While Brown University, which has 12 former military members on campus, considers veterans’ status “a positive attribute,” it doesn’t evaluate their applications differently, Mark Nickel, director of university communications, said in an e-mail. The school in Providence, Rhode Island, has created an office for veterans and ROTC and is reaching out to local community colleges for potential transfer students, he said.
Dartmouth, which has 20 ex-soldier graduate students, is seeing “an increased level of interest for veterans who are considering pursuing undergraduate study here,” Latarsha Gatlin, a spokeswoman, said in an e-mail. Dartmouth encourages veterans to come to campus before enrollment to meet other veterans and work on issues like housing and VA benefits, she said. The school also has had a designated contact for former military members.
Yale, in New Haven, Connecticut, has 50 spots for veterans set aside under the Yellow Ribbon program and 13 are filled, though officials say an additional two dozen veterans are enrolled in the university’s college and professional schools.
“We do not extend a special admissions preference to veterans, but we would consider it a positive feature with respect to personal accomplishment” and diversity of the student body, Jeffrey Brenzel, dean of undergraduate admissions, said in an e-mail. Yale has a program that advertises in military publications and admits five to 10 nontraditional students for undergraduate degrees, he said.
Attending an Ivy League campus can be lonely, veterans say. Around Him, the Dartmouth student, said he keeps to himself on campus, having little in common with his fellow scholars at the Hanover, New Hampshire, school and preferring to concentrate on his studies.

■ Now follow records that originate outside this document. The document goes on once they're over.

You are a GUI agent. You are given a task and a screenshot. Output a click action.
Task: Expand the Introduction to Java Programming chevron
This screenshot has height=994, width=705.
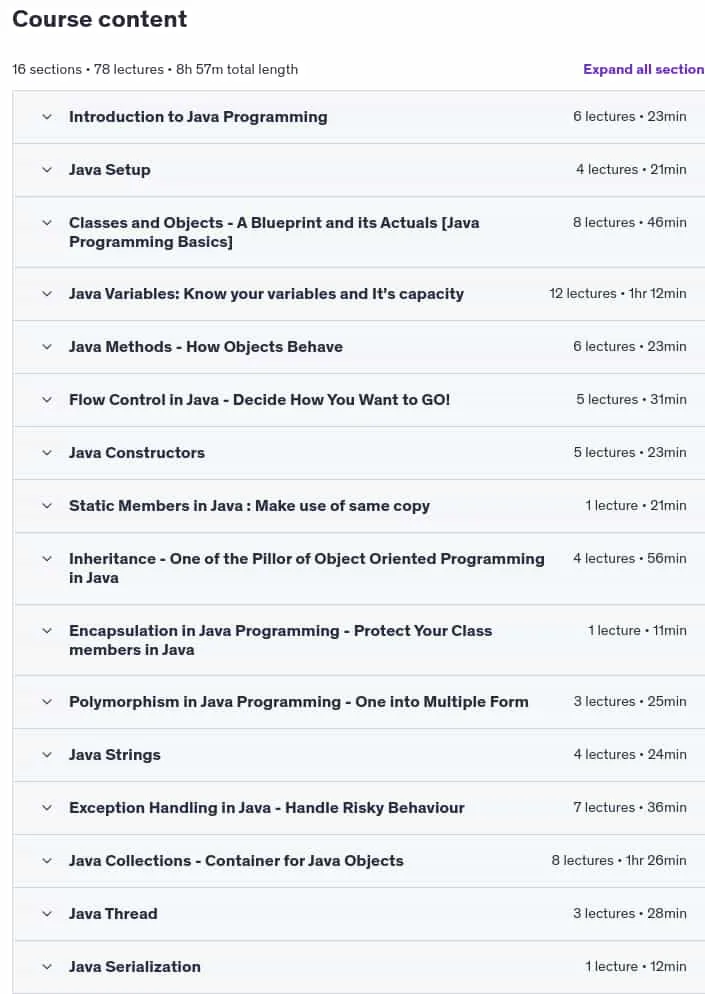47,117
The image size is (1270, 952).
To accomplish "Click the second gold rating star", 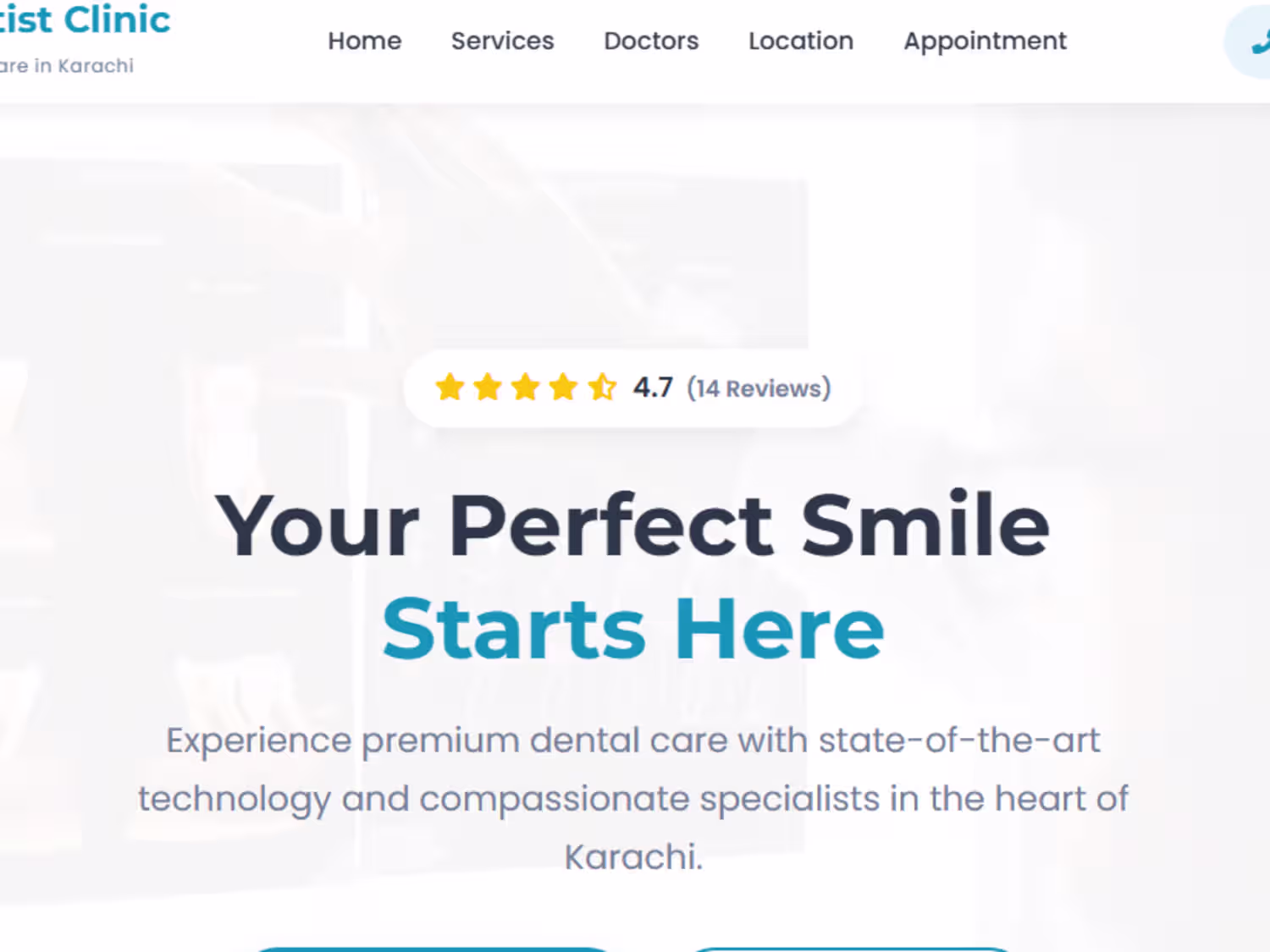I will click(488, 387).
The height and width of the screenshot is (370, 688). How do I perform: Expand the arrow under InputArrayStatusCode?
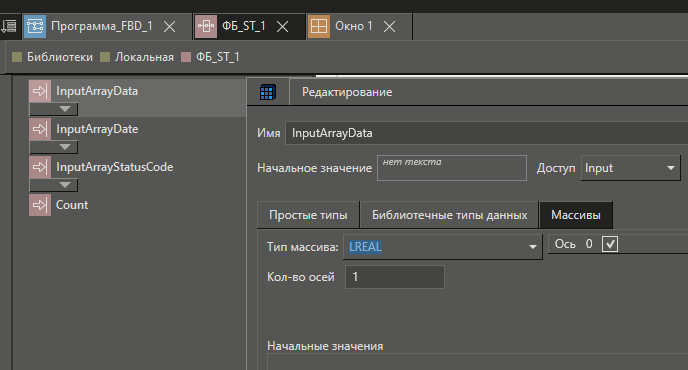tap(54, 185)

“It’s harder for non-traditional students to find social spaces at a school like Dartmouth,” said Around Him, who is studying education and intends to return to his reservation to teach. Almost half of veterans who have used their GI benefits went to a school with a well-defined veterans’ presence of more than 300, according to Veterans Affairs data.
The gap in life experience makes veterans feel older than their age, when they’re already older than most classmates, returning soldiers say.

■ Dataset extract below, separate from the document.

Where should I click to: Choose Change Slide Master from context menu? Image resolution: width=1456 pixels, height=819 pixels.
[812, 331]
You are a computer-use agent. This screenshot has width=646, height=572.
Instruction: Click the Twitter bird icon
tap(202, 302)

Going from “losing friends everyday” in combat to drinking beers on Thursday with younger classmates is jarring, Blake Hall, a Harvard Business School alumnus and former Army captain, said in a phone interview.
Yale’s student veterans group is trying to bring more ex- soldiers together for camaraderie, Josh Ray, 27, a former Navy engineer, said in a phone interview.
Yale should look to recruit more, Ray said.
“There’s a lot of talent,” Ray said. “It’s not being developed, it’s not being utilized. It should be and it will be helpful to the nation to target these guys and get them back into school.”
Away from the Ivy League, Fordham University in New York is becoming a magnet for veterans. Less than three years ago, it had 30 on campus. Now there are 300, according to the school.
The growth spawned a pilot program last year specifically designed to help veterans acclimate. Edge4Vets, formed by veterans and Tom Murphy, a professor in Fordham’s Education School and Human Resiliency Institute, gives ex-soldiers the confidence and skills to use their service to their advantage.
“We find they come into school a fish out of water,” Murphy said in an interview. Organizers plan to expand the program to other universities and community colleges in New York this year.
Daniel Hodd, a 28-year-old Marine Corps reservist, came to Fordham on the recommendation of a captain he served with. The school’s Reserve Officers’ Training Corps program and a veterans support network were huge draws, he said in a phone interview. The program hooked him up with a mentor — a vice president at Siemens AG who has been “a well-connected sounding board,” Hodd said.
“I’ve adapted fairly well,” Hodd said. “It’s a transition in my mind that never really ends.”